# [The problem]
Below is a listing; retype exactly the lines between the one containing "This screenshot has width=1763, height=570." and the one containing "the currency chevron", inclusive, minus the pictures.

# [Dataset records]
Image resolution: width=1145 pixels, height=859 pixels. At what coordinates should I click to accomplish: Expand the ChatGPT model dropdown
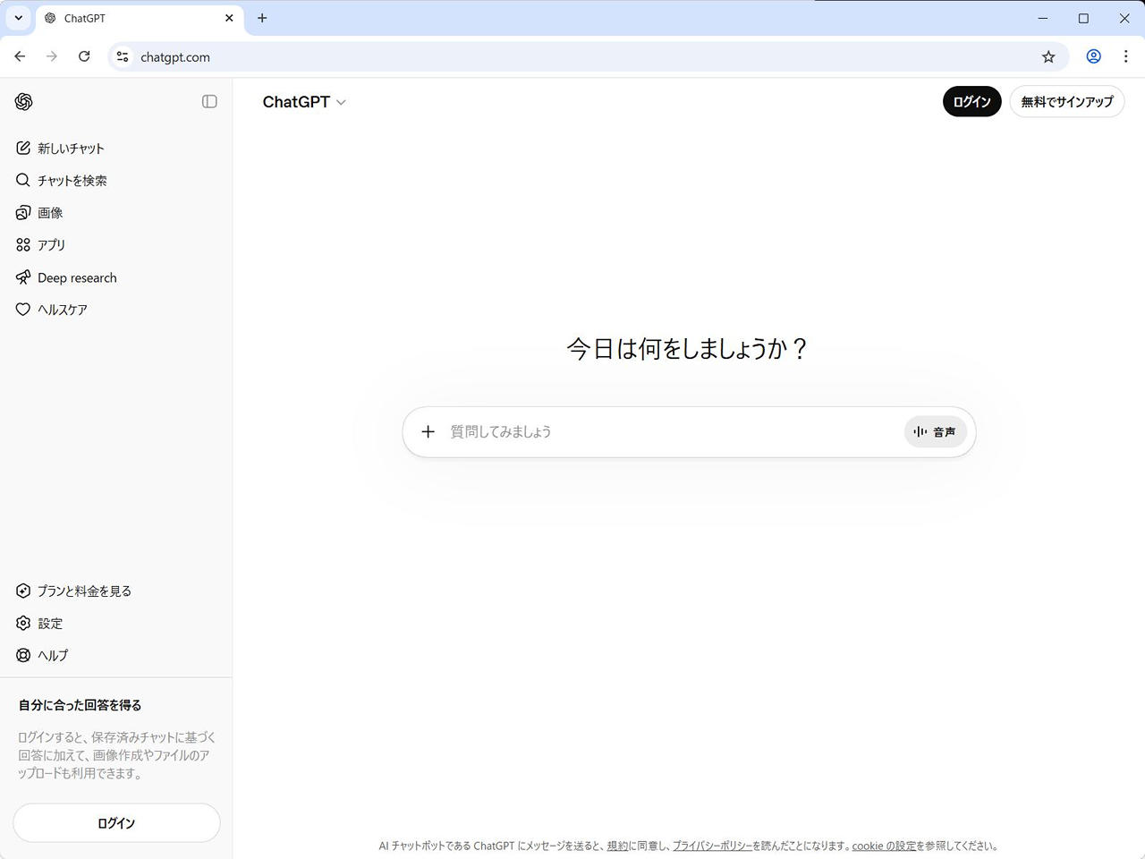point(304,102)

--

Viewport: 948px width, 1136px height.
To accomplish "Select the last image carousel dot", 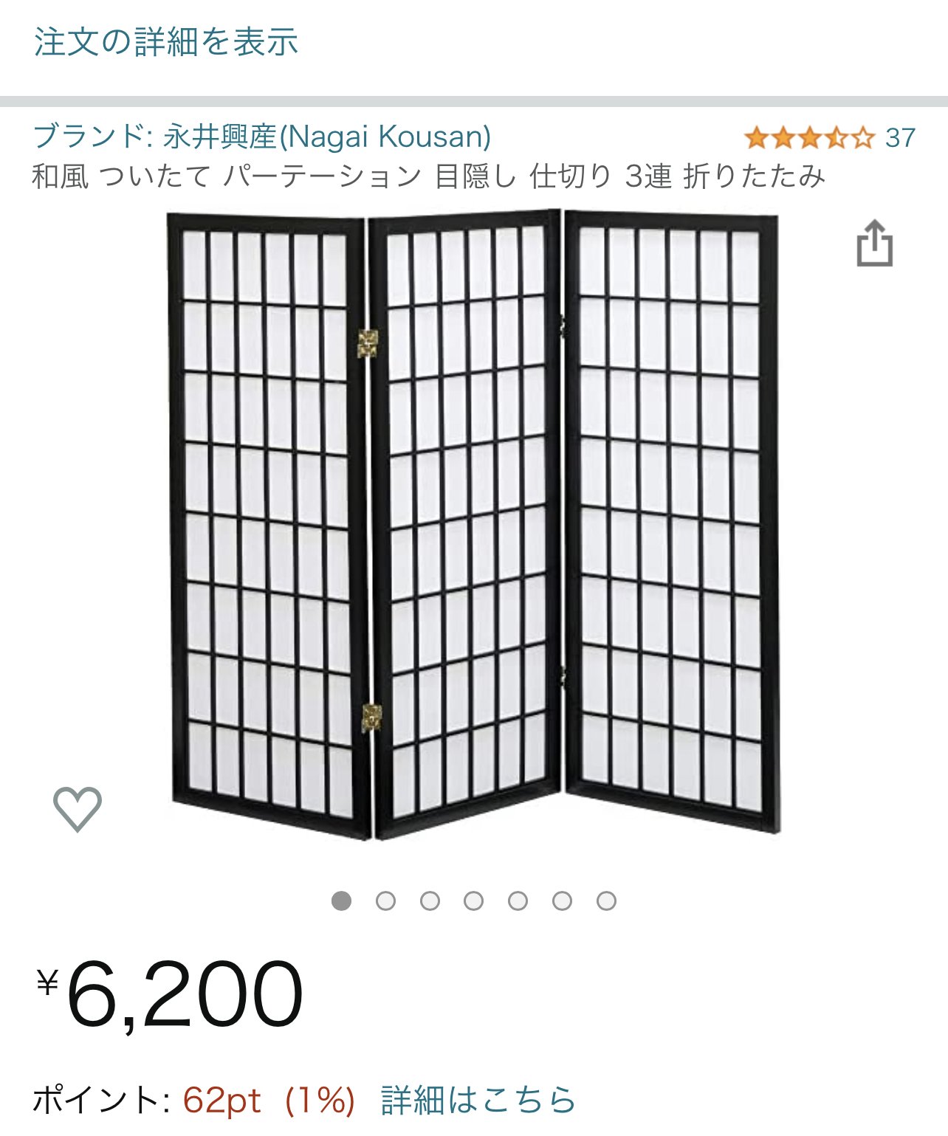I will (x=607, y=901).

...

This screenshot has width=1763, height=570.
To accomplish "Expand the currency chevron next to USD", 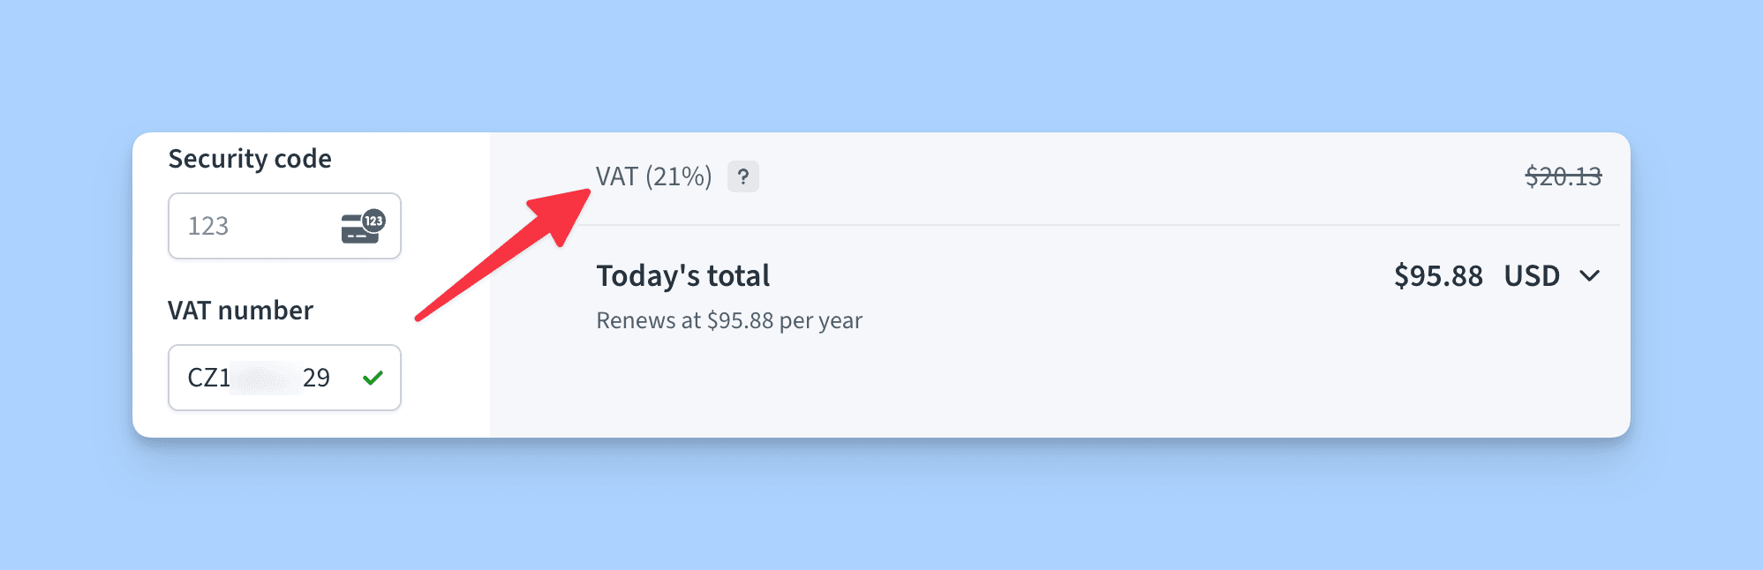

# [Exercise solution]
This screenshot has width=1763, height=570.
To accomplish "Expand the currency chevron next to USD", 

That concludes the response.